Kafka topic patterns should be per-schema

Question

Kafka topic patterns should be per-schema

morrone opened this issue a year ago · comments

Christopher J. Morrone commented a year ago

Right now we can only set the kafka topic name pattern one when store_avro_kafka is configure. It would be much better to allow us to configure different topic patterns per-schema, or per-decomposition, or maybe per strgp.

A particular use case we have is that data from some schemas we want to store in topics names that are independent across all clusters, and other schemas we want have all of the clusters feed into topics of the same name.

Tom Tucker · Answer 1 · Tue Jun 20 2023 05:00:45 GMT+0800 (China Standard Time)

This would be resolved by the multi-configuration plugin support. As a reminder, what is proposed is as follows:

load name=plugin
config name=plugin x=a y=b z=c
load name=plugin as=plugin-1
config name=plugin-1 x=d y=e z=f

We need this for streams subscription too. We are developing a generic "stream sampler" that consumes JSON and produces LDMS metric sets that can then be decomposed for storage. Consider that this sampler may want to consume from different streams and may need different configurations for each stream like you suggest.

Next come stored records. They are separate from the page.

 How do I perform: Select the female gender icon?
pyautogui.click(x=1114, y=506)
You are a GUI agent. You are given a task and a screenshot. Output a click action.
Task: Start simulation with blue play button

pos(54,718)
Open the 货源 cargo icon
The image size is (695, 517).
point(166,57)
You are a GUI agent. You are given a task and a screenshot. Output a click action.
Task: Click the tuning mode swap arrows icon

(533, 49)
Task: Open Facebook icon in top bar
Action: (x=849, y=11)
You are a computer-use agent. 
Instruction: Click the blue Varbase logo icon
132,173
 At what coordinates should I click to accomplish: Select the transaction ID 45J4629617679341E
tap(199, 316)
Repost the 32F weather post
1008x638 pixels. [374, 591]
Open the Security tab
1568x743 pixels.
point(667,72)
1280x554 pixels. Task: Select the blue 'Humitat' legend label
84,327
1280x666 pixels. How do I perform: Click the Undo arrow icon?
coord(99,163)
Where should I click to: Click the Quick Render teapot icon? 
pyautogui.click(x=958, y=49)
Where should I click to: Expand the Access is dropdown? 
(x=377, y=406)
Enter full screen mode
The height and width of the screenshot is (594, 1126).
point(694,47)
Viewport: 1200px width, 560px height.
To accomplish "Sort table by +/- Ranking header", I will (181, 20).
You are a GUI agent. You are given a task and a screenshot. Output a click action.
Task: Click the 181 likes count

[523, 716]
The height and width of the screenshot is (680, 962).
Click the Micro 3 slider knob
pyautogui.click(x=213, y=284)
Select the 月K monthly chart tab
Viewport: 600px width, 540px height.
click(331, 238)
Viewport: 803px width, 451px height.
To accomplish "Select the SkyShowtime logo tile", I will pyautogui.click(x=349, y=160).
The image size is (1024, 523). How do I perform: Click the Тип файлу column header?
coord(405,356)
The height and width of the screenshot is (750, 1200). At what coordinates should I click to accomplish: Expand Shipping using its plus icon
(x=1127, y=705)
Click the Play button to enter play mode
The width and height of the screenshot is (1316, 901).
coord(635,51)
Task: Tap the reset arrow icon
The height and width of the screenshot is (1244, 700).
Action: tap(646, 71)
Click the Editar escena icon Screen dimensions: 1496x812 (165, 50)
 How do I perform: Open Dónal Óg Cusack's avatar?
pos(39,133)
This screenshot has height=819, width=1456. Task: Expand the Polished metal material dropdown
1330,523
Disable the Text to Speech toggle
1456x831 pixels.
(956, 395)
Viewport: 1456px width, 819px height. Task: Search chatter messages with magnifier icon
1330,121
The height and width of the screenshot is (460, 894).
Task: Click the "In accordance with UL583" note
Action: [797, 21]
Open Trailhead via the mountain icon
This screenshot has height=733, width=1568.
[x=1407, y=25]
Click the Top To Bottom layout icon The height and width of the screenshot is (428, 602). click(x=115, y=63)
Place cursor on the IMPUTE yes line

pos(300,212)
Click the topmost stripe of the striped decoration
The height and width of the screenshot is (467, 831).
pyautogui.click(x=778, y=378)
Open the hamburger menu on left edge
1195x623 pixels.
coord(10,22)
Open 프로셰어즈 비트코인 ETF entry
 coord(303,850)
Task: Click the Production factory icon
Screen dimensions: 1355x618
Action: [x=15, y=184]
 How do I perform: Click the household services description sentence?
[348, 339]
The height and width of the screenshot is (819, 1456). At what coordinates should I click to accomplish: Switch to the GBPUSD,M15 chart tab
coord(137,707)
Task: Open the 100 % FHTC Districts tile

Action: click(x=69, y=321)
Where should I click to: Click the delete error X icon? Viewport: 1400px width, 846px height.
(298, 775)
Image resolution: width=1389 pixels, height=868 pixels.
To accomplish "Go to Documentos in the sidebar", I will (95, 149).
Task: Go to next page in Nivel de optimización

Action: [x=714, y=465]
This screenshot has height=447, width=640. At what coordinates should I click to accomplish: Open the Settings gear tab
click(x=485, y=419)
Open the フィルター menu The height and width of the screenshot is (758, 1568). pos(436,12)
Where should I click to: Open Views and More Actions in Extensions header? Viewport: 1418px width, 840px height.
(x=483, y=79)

Benjamin Allan · Answer 2 · Wed Jun 21 2023 01:12:03 GMT+0800 (China Standard Time)

If creating a stream to set transform plugin, please see also:
#1217
for needed functionalities to deal with json ambiguities.

Also, why are we creating a new keyword/usage "as=foo" when for plugins and objects in general we already had/have "name=foo" for the object pointer resolution and "plugin=bar" for the object type/instantiator (which have been shorthanded in v2/v3/v4 load implementation)?
Multiple instances of plugins should have different names just like all our other object types.
Repeated 'load' commands of the same library just return quietly for already loaded plugins.

Finally, it's not at all clear to me why I would want full-blown sets (and the implication that down-stream aggregators will see them and move them, with the timing and sizing issues it entails for user-derived streams) made out of streams. Are you proposing making pseudo-set objects for the purpose of the store plugin->store command and storage policy logic? Or are you proposing full-on set instance with all the inter-daemon work this entails?

Tom Tucker · Answer 3 · Wed Jun 21 2023 01:32:21 GMT+0800 (China Standard Time)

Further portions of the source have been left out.